What you will do —
- a) Answer these questions about the comment thread that follows:
(i) According to the first comment, what does the cited article of the United States Constitution make illegal?
(ii) What kind of crime does the reply beginning "A Felony" name?
(iii) According to the last comment, how many things has the policy since Trump took power repealed for every new thing introduced?
- b) Carry on the comment thread about insulting grammar and repealing policies, picking up after its final comment.

Document segment —

- Opening Delimiter -


    • A A

      In article 3247134857438925w3535253454 of the United States Constitution, it states that insulting someones grammar is illegal. Sorry bro

      • Anonymous Anonymous

        A Felony that’s far out man.

  4. Miss Miss

    Grammar natzi???

  5. Anonymous Anonymous

    how do we stop it

      • Anonymous Anonymous

        Since trump took power theres been a policy of repealing 2 things for every new thing introduced. Maybe this is too far and allows important things to be repealed, but if something new thats important gets passed, that’s opporunity to not necessarily fix the entire problem at once, but just find two random things that are obviously stupid and remove them.

- Closing Delimiter -

Supplied information —
- Opening Delimiter -

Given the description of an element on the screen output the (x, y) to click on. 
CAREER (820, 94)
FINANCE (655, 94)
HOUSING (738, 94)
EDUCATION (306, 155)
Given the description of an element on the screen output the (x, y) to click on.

- Closing Delimiter -

Solved tasks —
- a)
(i) Insulting someone's grammar.
(ii) A felony.
(iii) Two.

- b)
    • Marshall Marshall

      Another point not covered by the authors is that very few Federal laws and regulations include a provision that the culprit must have knowingly and intentionally violated the law for gain. Almost all state laws require that a suspect must have known and understood the law and violated it intentionally for some specific reason in order to be charged and convicted. This also gets to the point about the (literally!) tens of thousands of federal laws and hundreds of thousands of pages of regulations in the CFR many of which contradict each other and almost all of which “link” to each other for definitions. A professional, like an accountant or a doctor, doesn’t have to intentionally violate a Federal law or regulation – or even KNOW about the law – in order to be investigated, charged and convicted by aggressive Federal prosecutors.

    • Another point not addressed in the brief above is that Federal laws and regulations do not require that the suspect intentionally violate or even know about the law that they violated. It’s not just that the laws are so vague that nobody can understand them, or that there are so many no one could possibly know about them all. So one solution would be for Congress to pass a law (or for the Supreme Court to hand down a ruling) requiring that the accused must have known about the law and intentionally violated for a specific reason before she can be charged or convicted of a Federal crime.

  6. Anonymous Anonymous

    No example of these felonies??

    • P.P. Taype P.P. Taype

      Well, two of them are spelling things wrong and incorrect grammar.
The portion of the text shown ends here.